Find out why Lewis Pugh swam 5 km in the icy waters of Antarctica, wearing nothing but a speedo… by Claire Trickett10th November 2016
Would you swim 5 km in the frigid, icy waters of Antarctica, wearing nothing but a speedo? It may sound crazy, but that’s exactly what ocean advocate and pioneering swimmer Lewis Pugh did last year and &Beyond proudly sponsored his daringly bold mission as part of our Oceans Without Borders initiative.
In February 2015, Lewis successfully completed his gruelling Great Antarctic Ice Challenge, a series of five record-breaking swims in the freezing Antarctic Ocean aimed at raising much-needed awareness for the Ross Sea. His goal was to help save the Ross Sea from irreversible damage by encouraging world powers to support the formation of the world’s largest protected marine area – an initiative &Beyond supported whole-heartedly.
A deep bay situated in Antarctica’s the Southern Ocean, the Ross Sea is one of the world’s most pristine marine ecosystems and is home to an array of species found nowhere else on earth. Pugh’s ice challenge was designed to focus the world’s attention on the conservation of this remarkable area and to urge global nations to declare it a marine protected area (MPA) in Antarctica governed by the Commission for the Conservation of Antarctic Marine Living Resources. The proposed Ross Sea MPA would cover an area of 1.35 million km² (more than half a million square miles) thus making it the largest protected area in the world, on land or sea.
Not for the faint-hearted
Lewis bravely completed five 20-minute swims, each covering a distance of 1 km on each day in frigid waters between zero and minus 1.7°C. Three of the swims were further south than any human being has ever swum before.
Lewis’ first swim was delayed. Twice. Upon arrival on Campbell Island, the team faced four days of negotiations with the authorities. All went well and Lewis was officially given the go-ahead to swim. His team checked the 1 km route for sea lions, sharks and leopard seals and it seemed clear, so Lewis bravely dove into the frigid waters.
Just 200 m into his swim, Lewis was unexpectedly and aggressively pursued by a rather hostile sea lion. In Lewis’ own words, “Frightening. You can’t negotiate with them. They are inquisitive, boisterous and will grab you for fun. At least I can swim tomorrow. If the sea lion caught me today, the whole expedition would be over.”

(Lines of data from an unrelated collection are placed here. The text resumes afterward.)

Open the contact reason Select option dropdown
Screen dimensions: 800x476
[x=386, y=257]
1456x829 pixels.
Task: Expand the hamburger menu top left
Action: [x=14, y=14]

With absolute gratitude for what Lewis was setting out to achieve, &Beyond fully supported Lewis as he went on to successfully complete his arduous and both physically and mentally demanding challenge and almost two years later, we are thrilled to announce that Lewis has successfully achieved his bold mission, with world powers finally agreeing to turn the Ross Sea into the world’s largest protected area.
The media might have called him crazy, but in Lewis’ own words, “Sometimes ‘crazy’ gets the job done.” Congratulations Lewis, we are so grateful to you. Your strength, courage and fierce determination remain an inspiration to all and your story of hope has not only united nations, but also proved the global importance of marine conservation.

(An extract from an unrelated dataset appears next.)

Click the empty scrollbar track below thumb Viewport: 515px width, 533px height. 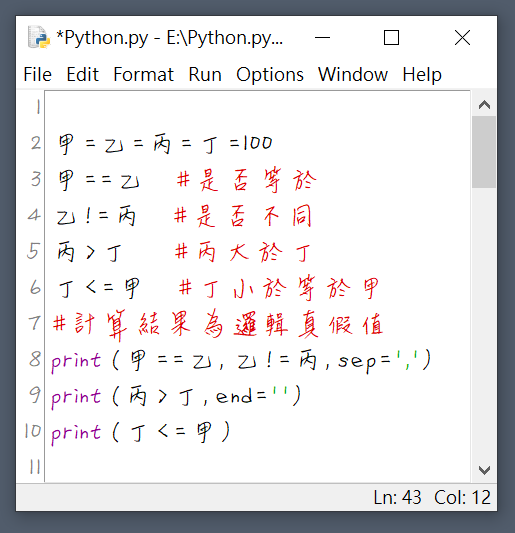click(484, 323)
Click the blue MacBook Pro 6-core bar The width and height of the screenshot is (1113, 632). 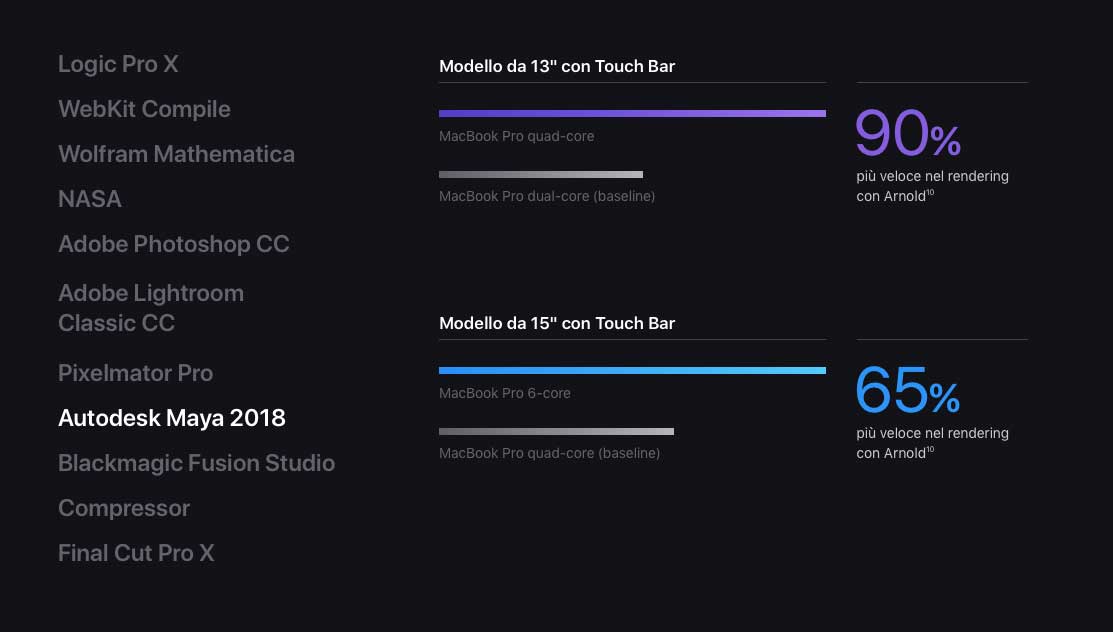632,371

Our ongoing commitment to marine conservation
Building on the positive influence &Beyond extends over more than 9 million acres of protected wildlife land, our portfolio of exclusive luxury lodges now encompasses three island properties: &Beyond Mnemba Island, off the coast of Zanzibar, &Beyond Benguerra Island, in Mozambique’s Bazaruto Archipelago and &Beyond Vamizi Island in the Quirimbas Archipelago.
All three are situated within protected marine areas and boast a strong conservation focus. And by connecting these three properties, our Oceans Without Borders initiative now plays a significant role in the conservation of 2 000 km (1 243 miles) of wild African coastline.
Protecting the world’s oceans is crucial, not only to preserve the earth’s marine diversity but also because of the important role that healthy seas play in our environment. Contrary to popular belief, it is not the rainforests that produce the majority of the world’s oxygen, but rather the ocean. Approximately 70% of the earth’s oxygen comes from the marine plants in our ocean and hence one of the main reasons why we have become so involved in marine conservation.